I adore popovers — the crunchy, sturdy bottom with the oh-so-delicate and fluffy top. Biting into it presents the most flavorful, savory custard of egg goodness. I went to an English pub for dinner the other night, and I noticed that Yorkshire puddings were an offering with their roast beef. I was intrigued — how are Yorkshire puddings different from popovers? After reading some pretty interesting debates, I came to the conclusion that the beef drippings are the difference. Not having a roast on hand and still wanting the airy bread, I decided to go for the popovers. I might make Yorkshire puddings in the future, but for now, I’m more than satisfied with these easy popovers!!
This recipe is designed for use in a muffin/cupcake tin rather than popover pan. The popovers will be about the size of dinner rolls. If you happen to have a popover pan, double the amounts for the same number of larger popovers.
Prep is very quick for this recipe, so preheat your oven to 450 degrees while you put together the batter. Place the muffin pan into the oven to preheat.
1 extra-large egg
1/2 cup all-purpose flour
1/2 cup 2% milk
1/4 tsp salt
Cooking spray or butter for the pan
Yields 6 popovers, can be easily doubled or tripled if more are desired.

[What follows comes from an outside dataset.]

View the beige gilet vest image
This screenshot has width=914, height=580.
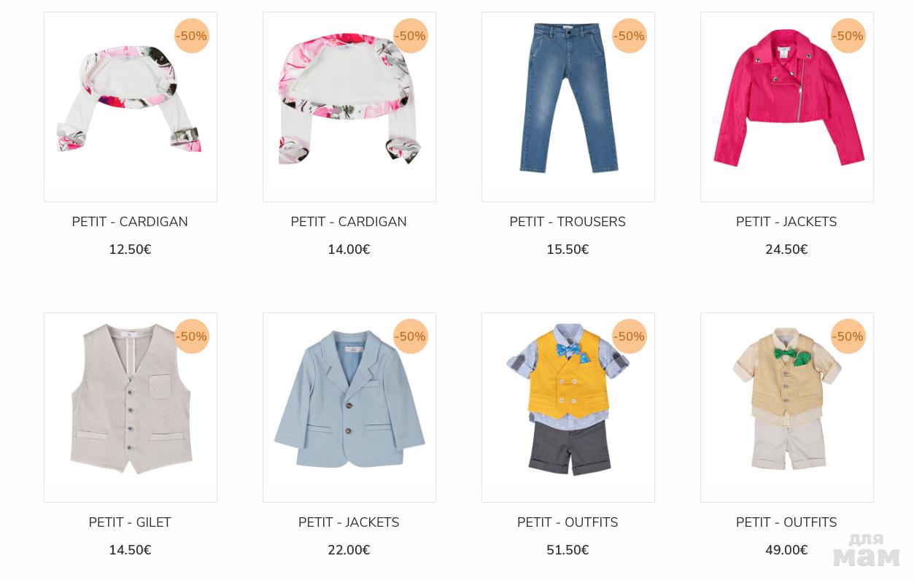pos(131,407)
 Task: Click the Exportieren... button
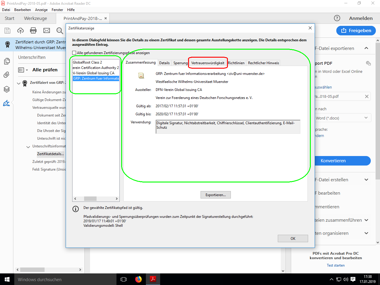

Place the ingredients into a blender, and pulse gently until smooth, about 30 seconds. If you do not have a blender, simply whisk the ingredients in a bowl until batter is a smooth, thin liquid.
Grease the cups of the pan, and pour the mix up to the halfway point. Bake for 15 minutes.
Reduce the temperature to 350 degrees and bake for 10 additional minutes.
Carefully remove from oven and serve immediately with butter, if desired.